A novel ratiometric fluorescent immunoassay for human α-fetoprotein based on carbon nanodot-doped silica nanoparticles and FITC

Abstract

The application of fluorescent carbon nanodots (C-dots or CD), non-toxic particulate organic labels, to disease biomarker detection is still in its earliest stage of development. In the effort described here, a novel ratiometric immunoassay was developed to target a model protein disease biomarker, alpha-fetoprotein (AFP), using C-dot doped silica nanoparticles (CD-SNPs) and fluorescein isothiocyanate (FITC) as signaling agents.
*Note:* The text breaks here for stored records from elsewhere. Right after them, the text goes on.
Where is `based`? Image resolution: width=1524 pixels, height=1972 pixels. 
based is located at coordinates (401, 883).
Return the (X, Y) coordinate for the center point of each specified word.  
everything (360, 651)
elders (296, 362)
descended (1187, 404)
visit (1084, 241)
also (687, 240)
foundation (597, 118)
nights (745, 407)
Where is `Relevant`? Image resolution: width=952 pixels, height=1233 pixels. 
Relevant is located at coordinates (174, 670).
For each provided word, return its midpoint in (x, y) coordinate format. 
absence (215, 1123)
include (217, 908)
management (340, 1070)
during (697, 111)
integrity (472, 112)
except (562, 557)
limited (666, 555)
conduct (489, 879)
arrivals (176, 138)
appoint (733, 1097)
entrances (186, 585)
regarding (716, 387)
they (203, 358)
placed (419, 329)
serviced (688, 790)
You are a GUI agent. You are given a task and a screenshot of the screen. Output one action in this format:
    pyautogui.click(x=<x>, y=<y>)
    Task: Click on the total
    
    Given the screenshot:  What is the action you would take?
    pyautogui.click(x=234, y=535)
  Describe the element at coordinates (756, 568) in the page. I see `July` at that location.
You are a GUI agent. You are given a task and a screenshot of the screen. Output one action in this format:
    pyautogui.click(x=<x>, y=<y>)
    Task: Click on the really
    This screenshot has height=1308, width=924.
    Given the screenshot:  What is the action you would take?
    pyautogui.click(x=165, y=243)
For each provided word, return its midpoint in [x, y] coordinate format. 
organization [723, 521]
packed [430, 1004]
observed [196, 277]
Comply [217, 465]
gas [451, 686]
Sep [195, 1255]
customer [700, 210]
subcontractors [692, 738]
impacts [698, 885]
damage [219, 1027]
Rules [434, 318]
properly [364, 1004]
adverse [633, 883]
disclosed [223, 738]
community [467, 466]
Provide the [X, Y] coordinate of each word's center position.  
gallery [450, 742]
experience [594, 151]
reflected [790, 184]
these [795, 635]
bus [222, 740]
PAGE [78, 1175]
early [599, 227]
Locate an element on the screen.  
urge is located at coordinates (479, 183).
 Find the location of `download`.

Highly fluorescent C-dots were hydrothermally synthesized from citric acid and ethylene diamine. The C-dots were then encapsulated in silicate shells to yield 45 nm nanoparticles using a novel reverse microemulsion method, enabling convenient handling (centrifugation and washing) and straightforward surface chemistry modification to facilitate development of bioassays. Capture antibody capped CD-SNPs (Ab₁-CD-SNPs), together with FITC labeled antibodies (Ab₂-FITC) constituted a new ratiometric immunosensor for AFP, in which CD-SNPs functioned as both solid supports for washing and separation and as built-in reference signaling agents to correct for inconsistent environmental effects. A calibration curve was established between the ratiometric signal (the ratio of fluorescence signals of FITC and C-dots, F/C) and AFP concentration in the broad range of 0.317–280 μg dL⁻¹, exhibiting a useful linear range (0.317–35 μg dL⁻¹, R² = 0.9977), low detection limit (0.317 μg dL⁻¹) and acceptable recovery (105–120%). This assay format can be applied to a wide range of immunoassay targets. Our demonstration of encapsulating low-cost, easily synthesized, highly-fluorescent C-dots into silica nanoparticles for use in immunoassays will be useful in expanding future applications of these carbon nanomaterials to areas such as in vivo cellular imaging, drug delivery, and in vitro cell labeling and biomolecule sensing.